We now know that we do not have any missing or duplicate data

### Evaluate Data Imbalance

In [None]:
unstable_initial = (raw_data["Bankrupt?"] == 1).sum()
stable_initial = (raw_data["Bankrupt?"] == 0).sum()
print("Data Size:", raw_data.shape[0])
print("# of stable companies:", stable_initial )
print("# of unstable companies:", unstable_initial )
print("Unstable to Stable Ratio: ", unstable_initial/stable_initial)

### PLOTS

In [None]:
raw_data.hist(figsize = (50,40), bins = 50)
plt.show()

In [None]:
f, axes = plt.subplots(ncols=4, figsize = (24,6) )

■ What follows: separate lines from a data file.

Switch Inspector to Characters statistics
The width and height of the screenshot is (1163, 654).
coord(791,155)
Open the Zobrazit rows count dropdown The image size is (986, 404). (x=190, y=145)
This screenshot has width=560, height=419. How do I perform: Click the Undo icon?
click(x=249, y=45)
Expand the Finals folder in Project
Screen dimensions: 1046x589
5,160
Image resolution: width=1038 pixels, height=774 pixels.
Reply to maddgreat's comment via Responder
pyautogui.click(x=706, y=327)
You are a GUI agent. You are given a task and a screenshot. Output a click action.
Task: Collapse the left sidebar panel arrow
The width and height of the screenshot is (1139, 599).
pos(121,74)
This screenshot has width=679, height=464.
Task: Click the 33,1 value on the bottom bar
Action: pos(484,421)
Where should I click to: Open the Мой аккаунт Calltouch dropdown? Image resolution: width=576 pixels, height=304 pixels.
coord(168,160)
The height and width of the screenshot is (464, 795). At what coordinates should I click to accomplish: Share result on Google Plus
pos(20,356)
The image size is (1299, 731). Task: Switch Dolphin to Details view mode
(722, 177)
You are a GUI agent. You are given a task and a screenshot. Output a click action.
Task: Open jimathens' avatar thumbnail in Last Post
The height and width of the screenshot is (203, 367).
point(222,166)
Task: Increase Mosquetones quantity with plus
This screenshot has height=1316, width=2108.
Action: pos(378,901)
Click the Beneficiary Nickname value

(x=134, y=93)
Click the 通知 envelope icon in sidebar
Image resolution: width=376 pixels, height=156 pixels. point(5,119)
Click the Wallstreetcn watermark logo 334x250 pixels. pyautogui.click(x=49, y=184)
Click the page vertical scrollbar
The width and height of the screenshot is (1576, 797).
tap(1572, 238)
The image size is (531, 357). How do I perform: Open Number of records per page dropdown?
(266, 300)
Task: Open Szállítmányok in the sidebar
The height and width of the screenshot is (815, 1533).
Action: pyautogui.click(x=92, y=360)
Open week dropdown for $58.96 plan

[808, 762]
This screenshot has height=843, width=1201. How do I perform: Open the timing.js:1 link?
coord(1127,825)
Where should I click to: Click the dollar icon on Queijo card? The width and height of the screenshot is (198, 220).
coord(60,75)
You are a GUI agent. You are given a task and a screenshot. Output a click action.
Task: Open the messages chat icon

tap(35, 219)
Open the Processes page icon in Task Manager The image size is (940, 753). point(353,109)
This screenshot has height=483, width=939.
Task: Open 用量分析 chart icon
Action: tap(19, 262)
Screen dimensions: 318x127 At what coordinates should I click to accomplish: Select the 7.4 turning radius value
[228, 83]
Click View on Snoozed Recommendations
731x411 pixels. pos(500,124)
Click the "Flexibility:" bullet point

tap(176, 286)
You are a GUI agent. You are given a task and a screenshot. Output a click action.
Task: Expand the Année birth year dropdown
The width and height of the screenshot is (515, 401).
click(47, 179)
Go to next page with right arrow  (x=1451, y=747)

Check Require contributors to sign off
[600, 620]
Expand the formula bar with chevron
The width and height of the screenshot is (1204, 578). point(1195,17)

sns.boxplot(x="Bankrupt?", y=" Cash/Total Assets", data=raw_data, ax = axes[0] )
axes[0].set_title("Bankrupt vs Cash/Total Assets")

sns.boxplot(x="Bankrupt?", y=" Current Assets/Total Assets", data=raw_data, ax = axes[1] )
axes[1].set_title("Bankrupt vs Current Assets/Total Assets")

sns.boxplot(x="Bankrupt?", y=" Net worth/Assets", data=raw_data, ax = axes[2] )
axes[2].set_title("Bankrupt vs Net worth/Assets")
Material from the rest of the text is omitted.